To do
Your answer should be only the lines below from the one with "Approve the Finance Manager draft answer" to the one with "Task: Click the Low Gain +5 dB value", repeated exactly, ends included.

Collected data
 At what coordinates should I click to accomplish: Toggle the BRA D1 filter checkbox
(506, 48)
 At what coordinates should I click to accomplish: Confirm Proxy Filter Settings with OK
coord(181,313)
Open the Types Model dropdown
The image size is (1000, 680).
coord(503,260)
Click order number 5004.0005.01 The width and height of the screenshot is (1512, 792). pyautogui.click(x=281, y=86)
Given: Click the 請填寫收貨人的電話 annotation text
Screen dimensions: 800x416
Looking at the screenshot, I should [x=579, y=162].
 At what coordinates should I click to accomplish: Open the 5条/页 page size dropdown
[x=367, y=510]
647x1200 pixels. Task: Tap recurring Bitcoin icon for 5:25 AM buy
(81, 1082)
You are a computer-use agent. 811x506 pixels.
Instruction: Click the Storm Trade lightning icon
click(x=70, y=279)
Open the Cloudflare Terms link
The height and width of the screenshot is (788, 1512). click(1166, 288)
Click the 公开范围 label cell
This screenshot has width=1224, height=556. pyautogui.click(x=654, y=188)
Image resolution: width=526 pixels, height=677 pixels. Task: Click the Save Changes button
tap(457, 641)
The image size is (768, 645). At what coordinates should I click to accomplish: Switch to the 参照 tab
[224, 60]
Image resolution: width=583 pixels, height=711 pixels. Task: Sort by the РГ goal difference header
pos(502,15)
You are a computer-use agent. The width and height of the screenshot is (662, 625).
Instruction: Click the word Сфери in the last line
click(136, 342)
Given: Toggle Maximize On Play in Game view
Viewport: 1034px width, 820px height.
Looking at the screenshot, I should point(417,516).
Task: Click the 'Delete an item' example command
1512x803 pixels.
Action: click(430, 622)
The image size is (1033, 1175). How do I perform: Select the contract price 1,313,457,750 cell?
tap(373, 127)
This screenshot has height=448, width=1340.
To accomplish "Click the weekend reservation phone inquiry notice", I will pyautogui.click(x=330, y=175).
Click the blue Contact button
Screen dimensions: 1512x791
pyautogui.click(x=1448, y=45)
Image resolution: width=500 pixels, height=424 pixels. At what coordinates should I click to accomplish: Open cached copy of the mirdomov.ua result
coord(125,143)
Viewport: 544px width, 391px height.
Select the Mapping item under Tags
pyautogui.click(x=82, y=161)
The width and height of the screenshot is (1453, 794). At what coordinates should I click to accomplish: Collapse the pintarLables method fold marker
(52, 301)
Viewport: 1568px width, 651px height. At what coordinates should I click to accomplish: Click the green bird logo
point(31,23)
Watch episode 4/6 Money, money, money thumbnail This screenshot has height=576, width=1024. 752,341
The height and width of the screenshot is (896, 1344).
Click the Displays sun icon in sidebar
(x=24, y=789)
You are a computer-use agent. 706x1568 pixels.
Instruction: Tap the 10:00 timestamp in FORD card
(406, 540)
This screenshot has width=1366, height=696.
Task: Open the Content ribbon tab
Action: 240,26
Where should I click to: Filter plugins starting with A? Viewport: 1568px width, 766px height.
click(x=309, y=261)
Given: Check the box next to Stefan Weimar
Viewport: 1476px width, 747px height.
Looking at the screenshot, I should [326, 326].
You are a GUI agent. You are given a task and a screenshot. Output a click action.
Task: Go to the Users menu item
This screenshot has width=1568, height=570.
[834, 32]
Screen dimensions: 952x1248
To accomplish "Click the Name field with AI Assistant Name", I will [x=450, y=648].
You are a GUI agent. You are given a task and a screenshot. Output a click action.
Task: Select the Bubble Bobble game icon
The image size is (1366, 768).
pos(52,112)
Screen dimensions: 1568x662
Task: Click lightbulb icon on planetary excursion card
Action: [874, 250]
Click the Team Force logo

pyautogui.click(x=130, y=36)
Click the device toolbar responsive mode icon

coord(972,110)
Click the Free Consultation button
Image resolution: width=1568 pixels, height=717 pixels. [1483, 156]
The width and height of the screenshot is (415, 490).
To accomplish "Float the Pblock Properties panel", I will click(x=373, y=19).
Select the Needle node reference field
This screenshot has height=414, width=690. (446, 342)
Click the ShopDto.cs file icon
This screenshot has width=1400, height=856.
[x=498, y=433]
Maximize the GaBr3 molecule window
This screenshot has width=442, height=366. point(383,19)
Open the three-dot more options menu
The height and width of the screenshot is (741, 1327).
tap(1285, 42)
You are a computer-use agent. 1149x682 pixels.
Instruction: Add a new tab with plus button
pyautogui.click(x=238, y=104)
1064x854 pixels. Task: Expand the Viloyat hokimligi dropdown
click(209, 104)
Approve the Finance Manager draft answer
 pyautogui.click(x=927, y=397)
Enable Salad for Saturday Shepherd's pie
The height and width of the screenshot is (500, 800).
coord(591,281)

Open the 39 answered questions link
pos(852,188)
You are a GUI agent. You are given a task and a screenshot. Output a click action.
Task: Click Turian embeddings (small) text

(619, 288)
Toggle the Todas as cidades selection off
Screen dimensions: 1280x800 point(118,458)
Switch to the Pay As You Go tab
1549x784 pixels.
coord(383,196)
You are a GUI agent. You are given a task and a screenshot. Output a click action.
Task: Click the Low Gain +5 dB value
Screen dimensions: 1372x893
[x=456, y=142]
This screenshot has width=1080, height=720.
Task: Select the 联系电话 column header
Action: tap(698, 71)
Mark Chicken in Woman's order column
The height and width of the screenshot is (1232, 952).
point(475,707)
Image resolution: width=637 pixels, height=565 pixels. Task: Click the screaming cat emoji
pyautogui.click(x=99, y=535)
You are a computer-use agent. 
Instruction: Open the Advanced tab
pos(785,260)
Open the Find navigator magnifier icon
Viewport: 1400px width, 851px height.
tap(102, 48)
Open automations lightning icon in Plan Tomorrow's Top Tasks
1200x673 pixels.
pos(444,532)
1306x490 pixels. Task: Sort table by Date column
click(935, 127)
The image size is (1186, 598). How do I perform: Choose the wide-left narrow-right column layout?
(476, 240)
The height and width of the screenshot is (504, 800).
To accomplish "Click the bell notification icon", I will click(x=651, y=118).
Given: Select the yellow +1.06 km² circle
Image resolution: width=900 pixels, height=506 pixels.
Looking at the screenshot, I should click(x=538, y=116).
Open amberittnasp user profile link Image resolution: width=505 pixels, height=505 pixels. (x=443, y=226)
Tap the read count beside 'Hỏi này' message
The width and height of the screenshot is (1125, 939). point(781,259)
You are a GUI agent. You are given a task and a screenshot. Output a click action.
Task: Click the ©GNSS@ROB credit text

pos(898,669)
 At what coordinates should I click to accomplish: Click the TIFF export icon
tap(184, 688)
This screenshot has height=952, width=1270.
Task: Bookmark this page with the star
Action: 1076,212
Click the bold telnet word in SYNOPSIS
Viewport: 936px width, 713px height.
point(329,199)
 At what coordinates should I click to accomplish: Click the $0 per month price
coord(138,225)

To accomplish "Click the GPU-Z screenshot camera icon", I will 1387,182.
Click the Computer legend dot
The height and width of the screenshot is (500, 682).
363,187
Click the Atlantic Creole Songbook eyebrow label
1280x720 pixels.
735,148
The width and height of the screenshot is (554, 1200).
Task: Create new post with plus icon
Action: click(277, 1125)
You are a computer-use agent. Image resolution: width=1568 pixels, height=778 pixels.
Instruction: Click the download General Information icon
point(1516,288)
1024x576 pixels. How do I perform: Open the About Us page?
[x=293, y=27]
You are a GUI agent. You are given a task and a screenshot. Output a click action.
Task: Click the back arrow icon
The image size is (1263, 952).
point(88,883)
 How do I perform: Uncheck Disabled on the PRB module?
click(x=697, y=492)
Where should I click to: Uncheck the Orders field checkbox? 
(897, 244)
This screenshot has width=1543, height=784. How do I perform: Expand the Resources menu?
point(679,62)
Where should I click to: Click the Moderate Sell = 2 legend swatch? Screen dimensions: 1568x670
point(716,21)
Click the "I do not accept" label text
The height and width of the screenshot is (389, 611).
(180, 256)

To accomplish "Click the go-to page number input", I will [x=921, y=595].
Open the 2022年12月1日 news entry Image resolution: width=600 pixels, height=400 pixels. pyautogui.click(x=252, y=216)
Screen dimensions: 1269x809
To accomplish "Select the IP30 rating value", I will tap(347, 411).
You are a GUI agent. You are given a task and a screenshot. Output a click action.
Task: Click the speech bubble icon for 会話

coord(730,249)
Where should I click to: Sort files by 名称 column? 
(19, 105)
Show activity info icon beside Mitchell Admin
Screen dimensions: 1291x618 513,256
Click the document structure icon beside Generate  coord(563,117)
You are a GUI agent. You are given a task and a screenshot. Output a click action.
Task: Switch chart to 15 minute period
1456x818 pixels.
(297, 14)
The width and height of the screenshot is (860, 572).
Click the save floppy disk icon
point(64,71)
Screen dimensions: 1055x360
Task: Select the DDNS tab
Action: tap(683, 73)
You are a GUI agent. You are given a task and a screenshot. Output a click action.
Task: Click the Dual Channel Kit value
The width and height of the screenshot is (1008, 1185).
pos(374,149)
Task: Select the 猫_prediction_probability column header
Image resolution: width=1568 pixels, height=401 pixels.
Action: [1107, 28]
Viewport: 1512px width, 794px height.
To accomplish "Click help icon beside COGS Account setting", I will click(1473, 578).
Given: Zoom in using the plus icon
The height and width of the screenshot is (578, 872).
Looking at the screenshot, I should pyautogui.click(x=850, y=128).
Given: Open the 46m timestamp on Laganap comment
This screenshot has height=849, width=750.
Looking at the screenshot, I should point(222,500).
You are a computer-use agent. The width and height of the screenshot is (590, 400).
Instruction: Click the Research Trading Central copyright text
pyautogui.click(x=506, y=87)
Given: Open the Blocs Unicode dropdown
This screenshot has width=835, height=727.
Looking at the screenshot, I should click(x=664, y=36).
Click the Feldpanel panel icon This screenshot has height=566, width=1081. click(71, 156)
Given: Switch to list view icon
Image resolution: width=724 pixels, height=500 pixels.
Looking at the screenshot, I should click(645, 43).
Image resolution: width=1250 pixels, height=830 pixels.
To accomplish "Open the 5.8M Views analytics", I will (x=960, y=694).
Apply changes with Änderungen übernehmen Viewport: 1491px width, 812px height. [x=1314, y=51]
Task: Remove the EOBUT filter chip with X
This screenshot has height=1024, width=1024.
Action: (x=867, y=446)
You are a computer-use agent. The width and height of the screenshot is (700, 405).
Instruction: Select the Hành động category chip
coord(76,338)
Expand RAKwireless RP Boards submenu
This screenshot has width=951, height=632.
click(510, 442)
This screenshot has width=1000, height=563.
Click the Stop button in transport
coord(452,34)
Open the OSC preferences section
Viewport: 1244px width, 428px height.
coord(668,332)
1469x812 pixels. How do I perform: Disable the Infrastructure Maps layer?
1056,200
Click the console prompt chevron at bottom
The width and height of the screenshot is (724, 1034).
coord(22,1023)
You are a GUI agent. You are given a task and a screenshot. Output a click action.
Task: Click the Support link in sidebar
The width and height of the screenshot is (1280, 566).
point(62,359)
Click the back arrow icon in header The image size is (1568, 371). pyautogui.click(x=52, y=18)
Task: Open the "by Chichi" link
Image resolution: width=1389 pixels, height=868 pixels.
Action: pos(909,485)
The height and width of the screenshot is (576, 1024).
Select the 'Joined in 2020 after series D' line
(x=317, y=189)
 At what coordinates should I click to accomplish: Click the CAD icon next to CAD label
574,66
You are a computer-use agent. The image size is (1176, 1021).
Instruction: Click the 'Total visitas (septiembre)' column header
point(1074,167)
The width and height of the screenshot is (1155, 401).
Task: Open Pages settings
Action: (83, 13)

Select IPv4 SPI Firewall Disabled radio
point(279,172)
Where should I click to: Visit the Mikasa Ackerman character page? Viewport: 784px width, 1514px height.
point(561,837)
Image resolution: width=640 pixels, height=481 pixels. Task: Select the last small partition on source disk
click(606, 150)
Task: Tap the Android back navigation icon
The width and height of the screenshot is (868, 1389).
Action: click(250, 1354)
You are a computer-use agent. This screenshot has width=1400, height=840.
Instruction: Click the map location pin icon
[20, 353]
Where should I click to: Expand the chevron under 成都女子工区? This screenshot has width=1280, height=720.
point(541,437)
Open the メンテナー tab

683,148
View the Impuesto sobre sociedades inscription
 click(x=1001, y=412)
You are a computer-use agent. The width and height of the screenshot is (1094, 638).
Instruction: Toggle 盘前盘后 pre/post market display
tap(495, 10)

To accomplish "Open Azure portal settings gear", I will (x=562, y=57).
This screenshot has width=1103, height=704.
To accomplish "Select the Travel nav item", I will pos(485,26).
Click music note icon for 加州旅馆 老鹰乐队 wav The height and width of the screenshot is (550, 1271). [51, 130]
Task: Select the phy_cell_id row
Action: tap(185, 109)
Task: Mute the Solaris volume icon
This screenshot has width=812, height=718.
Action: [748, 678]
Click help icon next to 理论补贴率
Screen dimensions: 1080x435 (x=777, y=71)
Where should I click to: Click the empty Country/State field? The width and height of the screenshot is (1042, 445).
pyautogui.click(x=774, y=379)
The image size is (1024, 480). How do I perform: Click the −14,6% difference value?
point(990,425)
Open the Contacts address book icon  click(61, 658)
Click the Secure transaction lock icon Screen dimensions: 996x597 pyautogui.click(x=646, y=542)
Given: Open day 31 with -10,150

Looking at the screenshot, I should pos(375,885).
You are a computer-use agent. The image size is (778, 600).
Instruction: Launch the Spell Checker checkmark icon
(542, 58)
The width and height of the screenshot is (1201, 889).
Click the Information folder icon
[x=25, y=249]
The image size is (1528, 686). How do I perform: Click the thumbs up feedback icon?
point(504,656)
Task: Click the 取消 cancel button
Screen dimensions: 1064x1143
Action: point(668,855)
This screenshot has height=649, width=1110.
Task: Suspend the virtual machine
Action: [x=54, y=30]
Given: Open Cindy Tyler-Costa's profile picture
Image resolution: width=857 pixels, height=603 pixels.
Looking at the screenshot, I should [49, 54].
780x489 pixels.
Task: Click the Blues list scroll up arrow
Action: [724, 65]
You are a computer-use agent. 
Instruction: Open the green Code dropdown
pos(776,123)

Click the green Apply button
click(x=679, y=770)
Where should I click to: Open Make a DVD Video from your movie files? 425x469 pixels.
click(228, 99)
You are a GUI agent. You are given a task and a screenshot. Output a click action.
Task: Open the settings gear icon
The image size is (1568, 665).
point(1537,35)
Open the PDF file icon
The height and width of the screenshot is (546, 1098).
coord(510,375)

Response below
Approve the Finance Manager draft answer
 pyautogui.click(x=927, y=397)
Enable Salad for Saturday Shepherd's pie
The height and width of the screenshot is (500, 800).
coord(591,281)

Open the 39 answered questions link
pos(852,188)
You are a GUI agent. You are given a task and a screenshot. Output a click action.
Task: Click Turian embeddings (small) text

(619, 288)
Toggle the Todas as cidades selection off
Screen dimensions: 1280x800 point(118,458)
Switch to the Pay As You Go tab
1549x784 pixels.
coord(383,196)
You are a GUI agent. You are given a task and a screenshot. Output a click action.
Task: Click the Low Gain +5 dB value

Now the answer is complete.